Respectissime Définition, La Roche Posay


Pas envie d’avoir les pattes de mouches de Pénélope Cruz sur la pub L’Oréal ? Ben quoi ? Vous avez peur de tacher vos lunettes avec des cils aussi fournis ? Je vous comprends d’autant mieux que j’ai constaté une espèce de fronde anti-mascara ces derniers temps. De filles qui ont des petits cils, qui ne demandent pas l’impossible et qui en ont marre des produits compliqués. Pour toutes celles-là, j’ai la perle des mascaras, il vient de sortir et c’est une merveille destinée aux réalistes à qui on ne fait plus le coup des cils dix fois plus épais, grands, courbés etc. Alors ? Il fait quoi ? Il colore, il gaine et sépare les cils un à un, le tout sans cartonner ni faire de paquets et se laisse démaquiller en trois secondes.

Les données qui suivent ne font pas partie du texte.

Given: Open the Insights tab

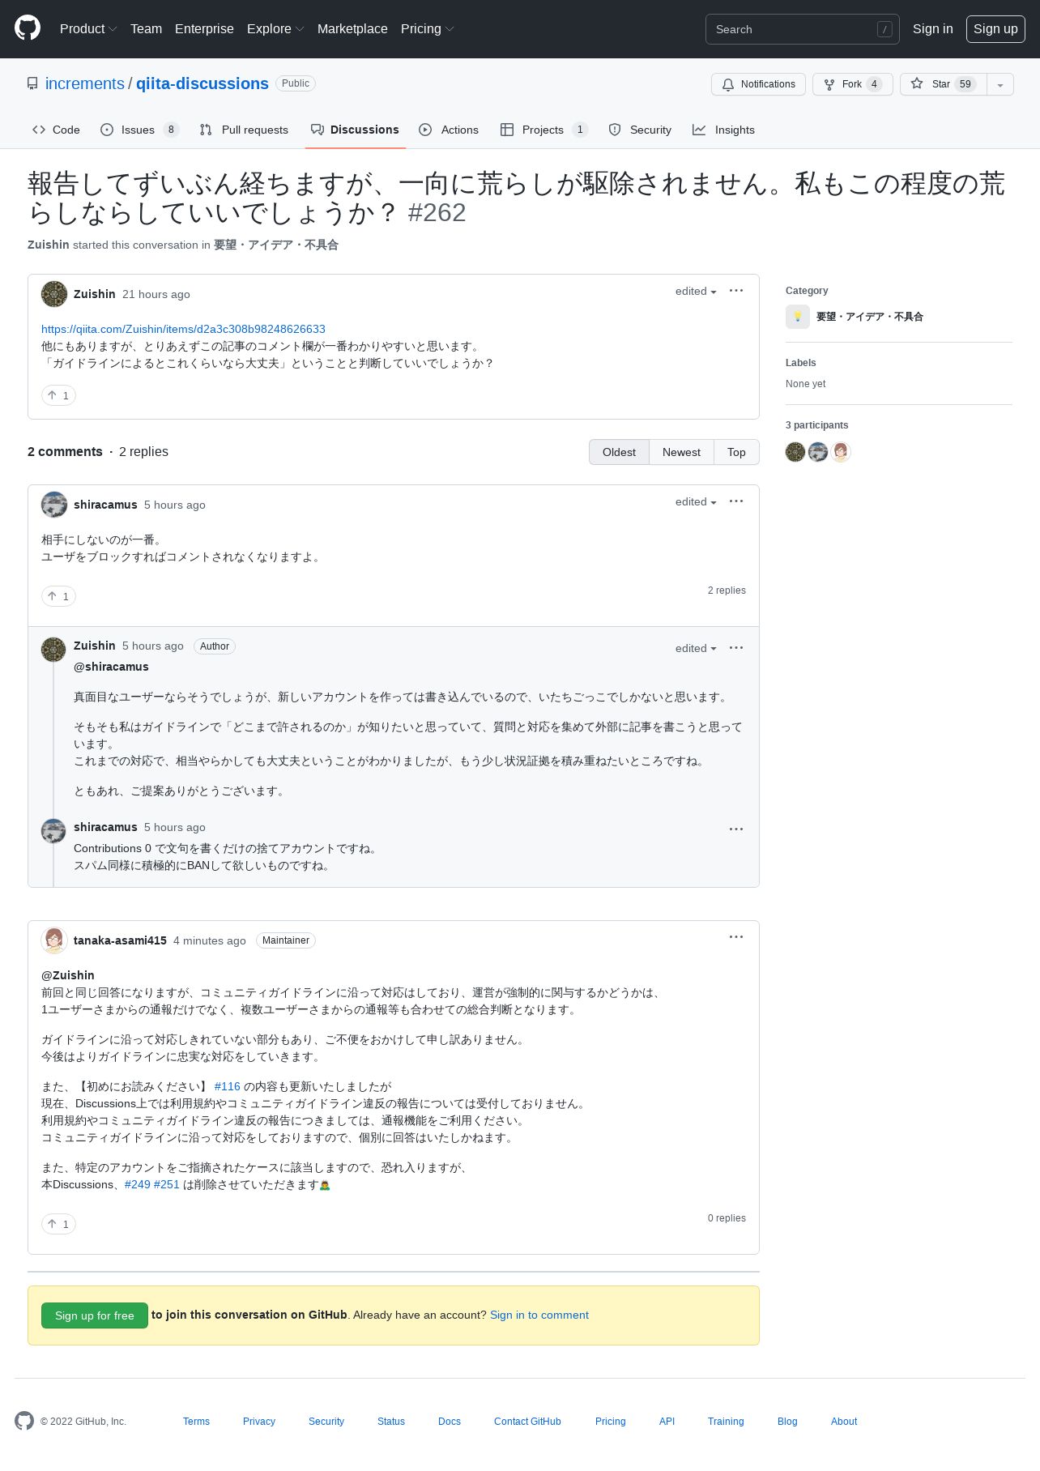Looking at the screenshot, I should coord(724,130).
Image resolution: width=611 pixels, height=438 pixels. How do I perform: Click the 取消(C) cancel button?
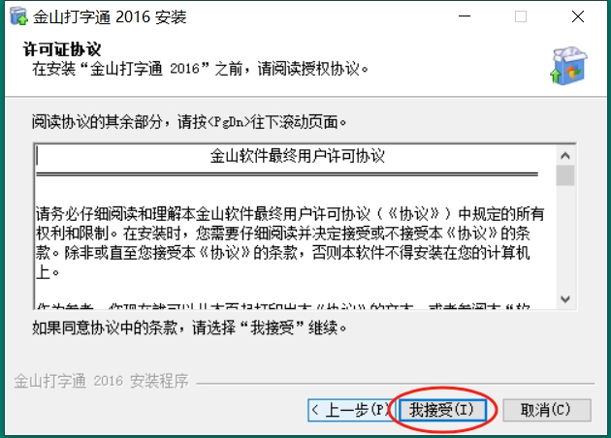click(547, 410)
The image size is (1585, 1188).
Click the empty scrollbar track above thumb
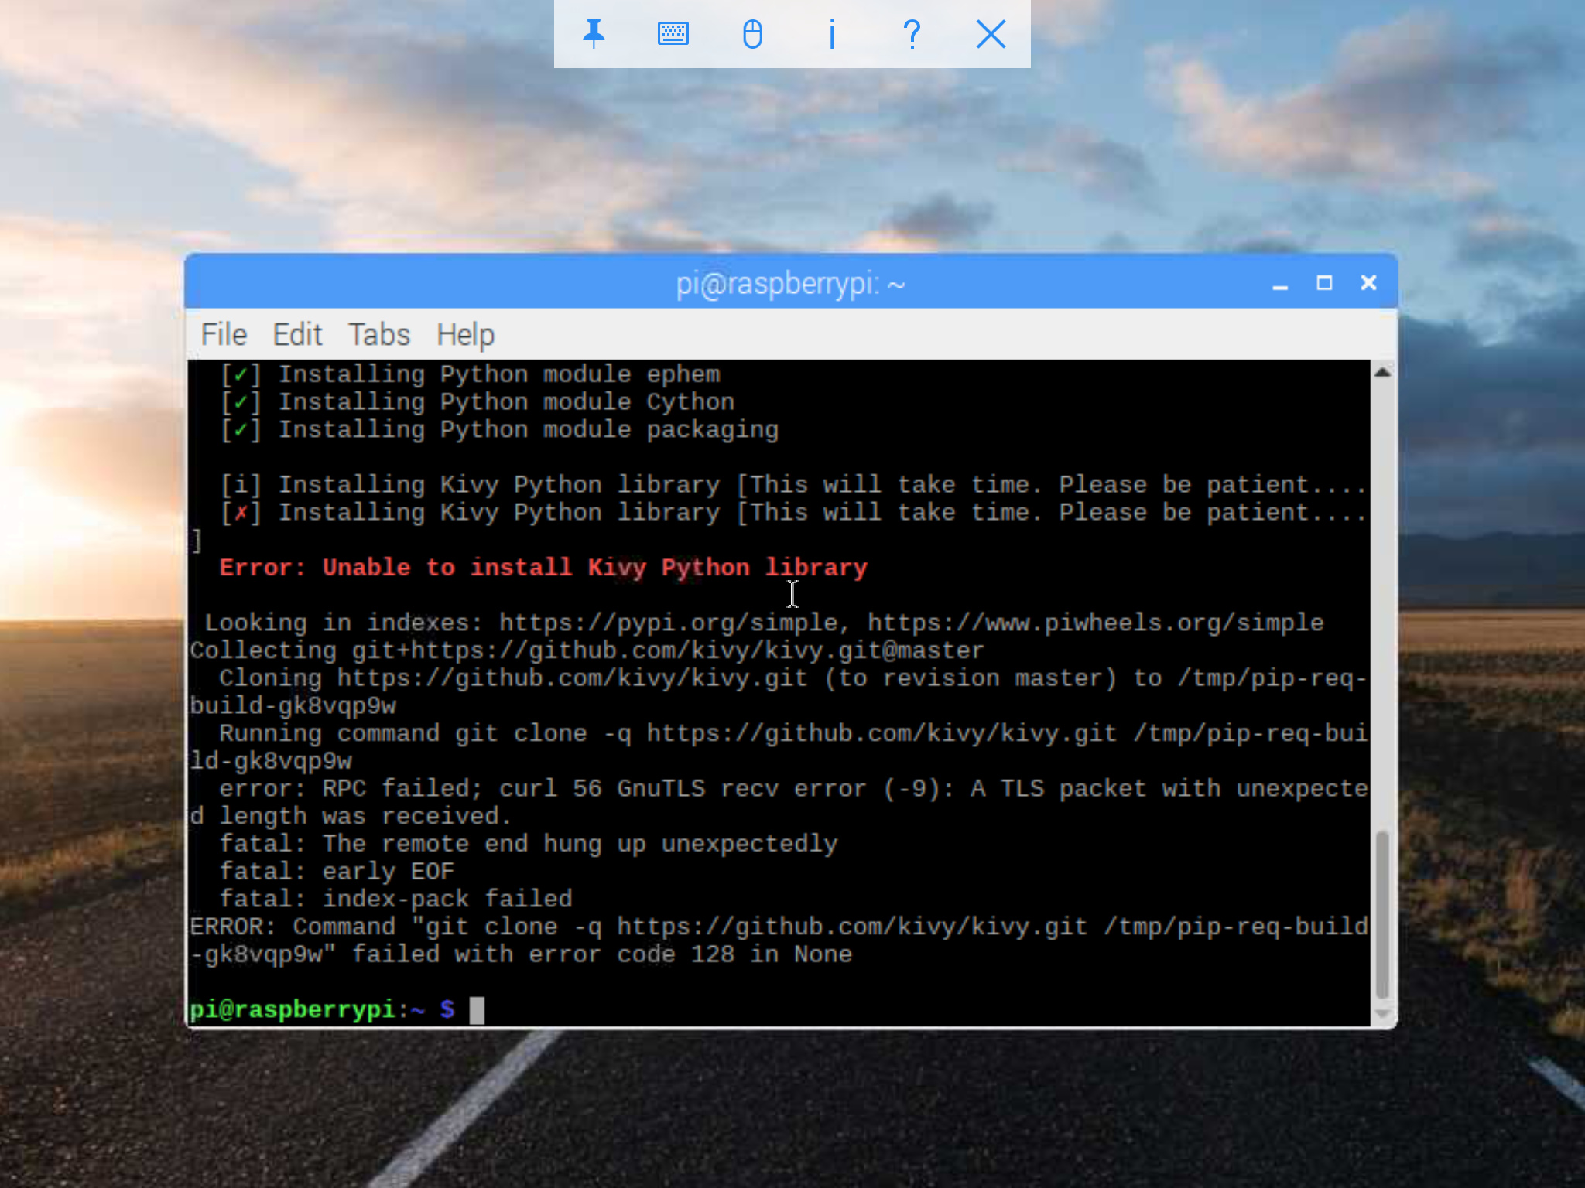1382,603
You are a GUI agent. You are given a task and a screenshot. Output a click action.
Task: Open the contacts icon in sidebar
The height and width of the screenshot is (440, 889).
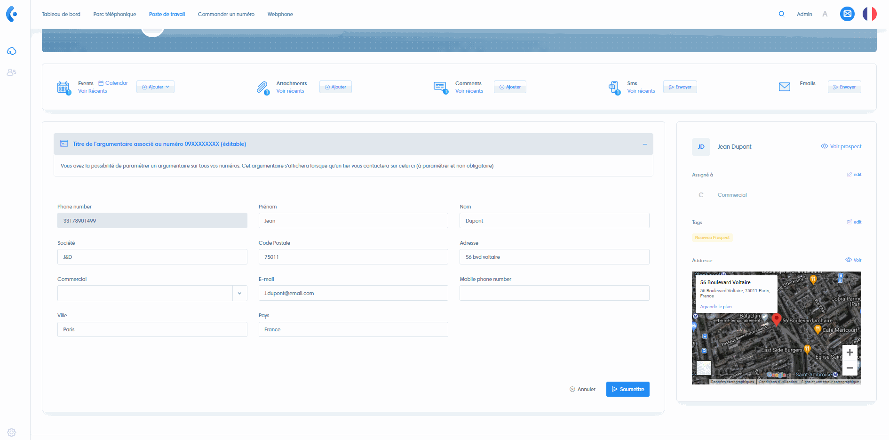click(x=12, y=72)
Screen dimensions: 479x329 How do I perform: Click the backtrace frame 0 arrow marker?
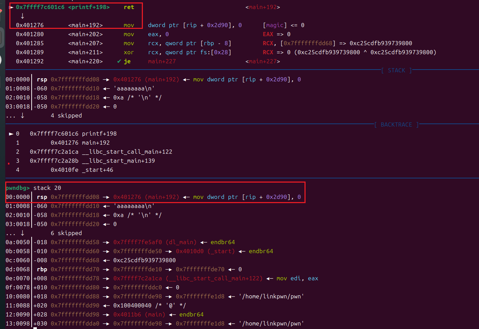(x=11, y=134)
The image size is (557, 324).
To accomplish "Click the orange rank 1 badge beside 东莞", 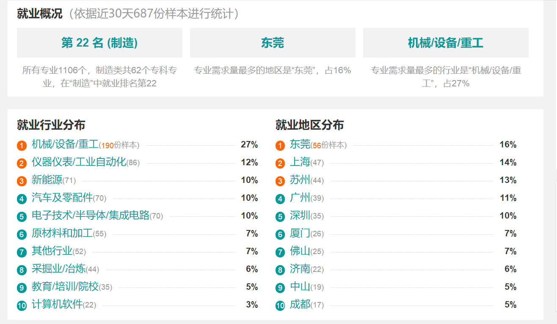I will click(280, 146).
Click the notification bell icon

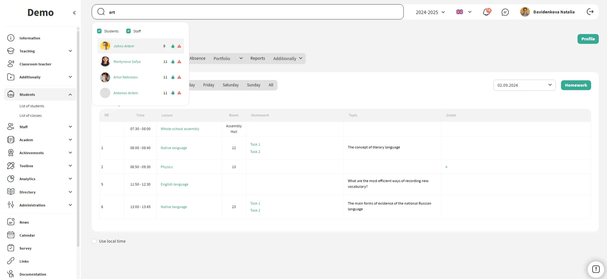(x=486, y=12)
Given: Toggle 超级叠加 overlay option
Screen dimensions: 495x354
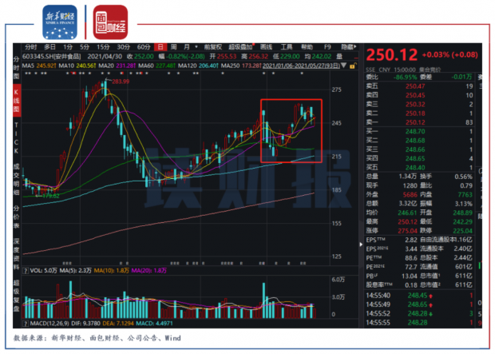Looking at the screenshot, I should coord(240,47).

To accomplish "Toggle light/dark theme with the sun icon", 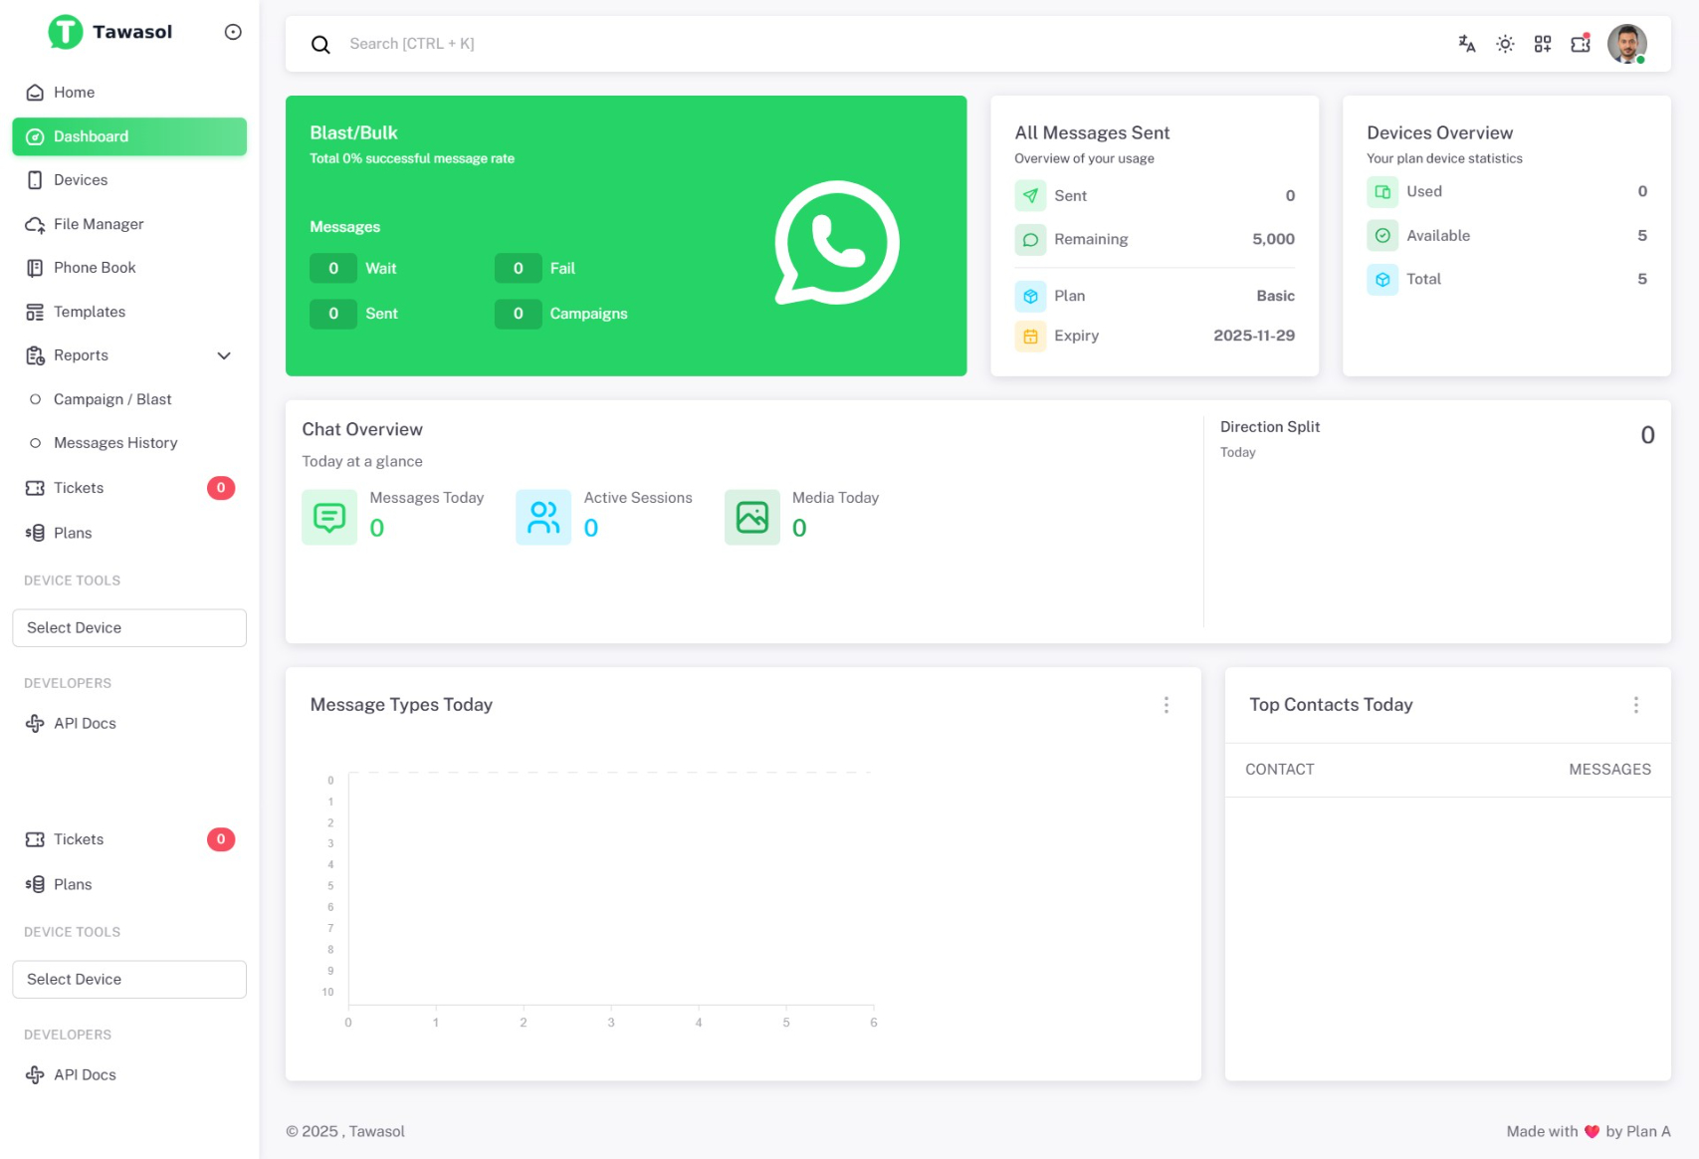I will coord(1504,44).
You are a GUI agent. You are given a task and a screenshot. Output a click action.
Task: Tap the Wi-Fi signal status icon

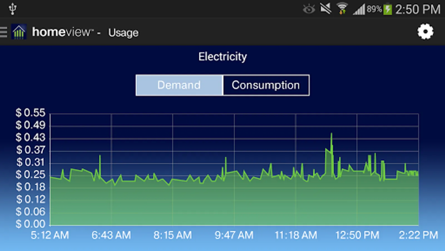click(x=342, y=9)
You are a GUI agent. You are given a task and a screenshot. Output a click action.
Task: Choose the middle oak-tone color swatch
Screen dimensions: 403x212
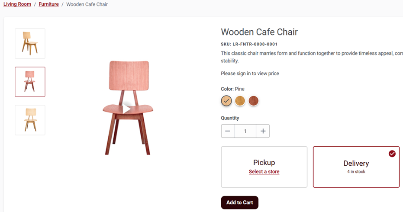coord(240,101)
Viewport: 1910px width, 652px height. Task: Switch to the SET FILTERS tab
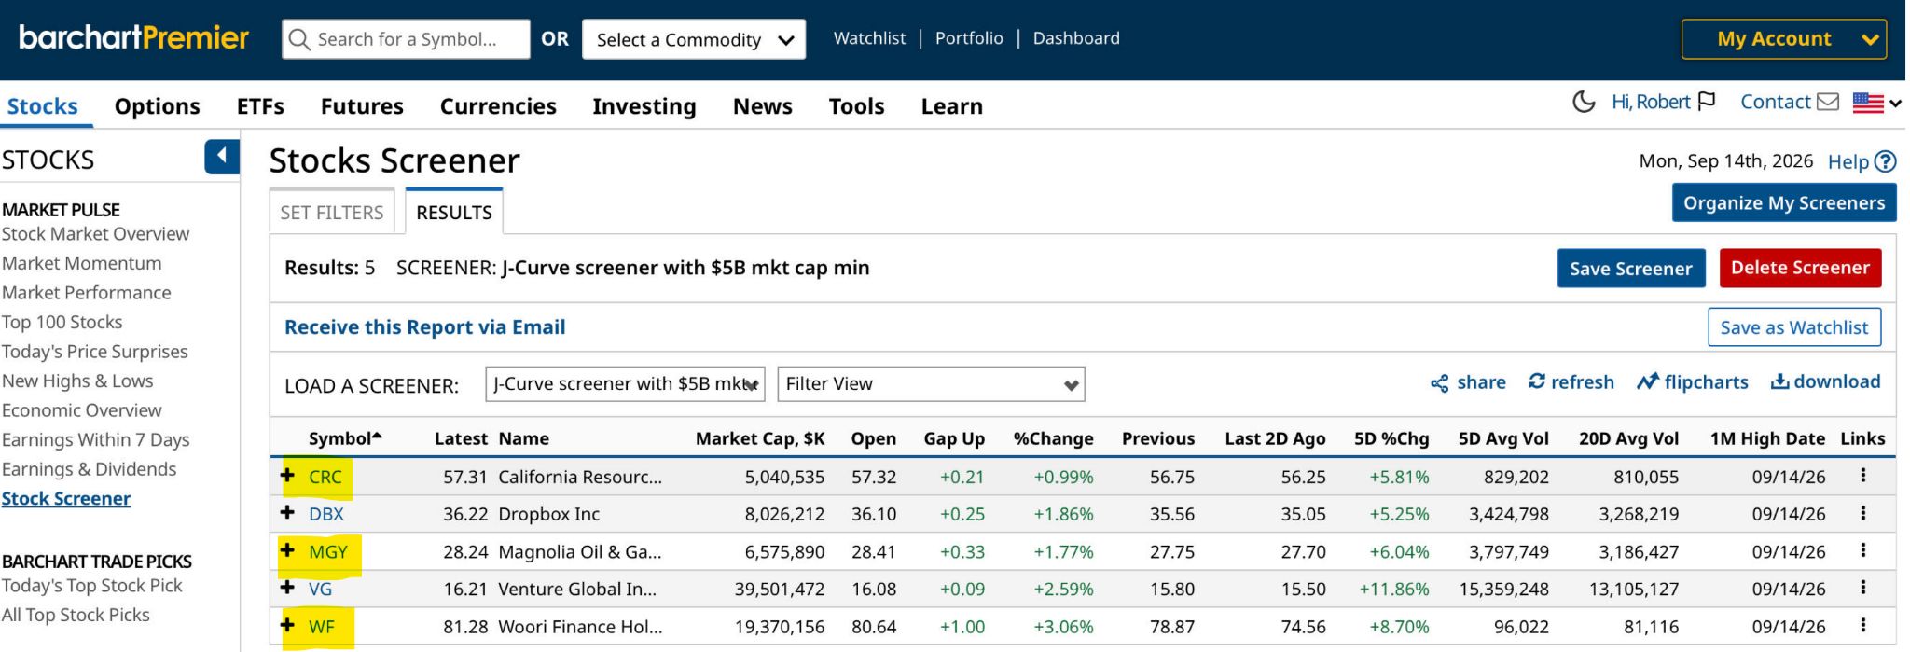click(332, 212)
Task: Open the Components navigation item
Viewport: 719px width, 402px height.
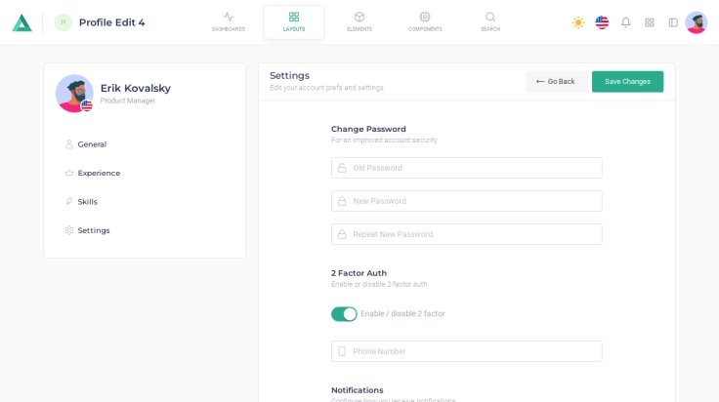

Le bonus, c’est qu’il est sans parfum et signé La Roche Posay, ce qui est un gage de sérieux pour les allergiques de tout poil (de chat ?) et les porteuses de lentilles. Deux mots sur la brosse, très précise et constituée de poils souples qui ne risquent pas de vous arracher la paupière. Tout ça est super soft. Même la formule est fine : quand on touche ses cils dans la journée, on a l’impression qu’ils sont naturels, ça faisait longtemps que je n’avais plus eu cette sensation. Est-ce qu’il a détrôné mon chouchou du moment, le nouveau Clarins ? Pas complètement mais la bagarre va être rude sur l’étagère car il me plait vraiment beaucoup ce petit nouveau qui ne la ramène pas. Il coûte 17 euros et s’achète en pharmacie.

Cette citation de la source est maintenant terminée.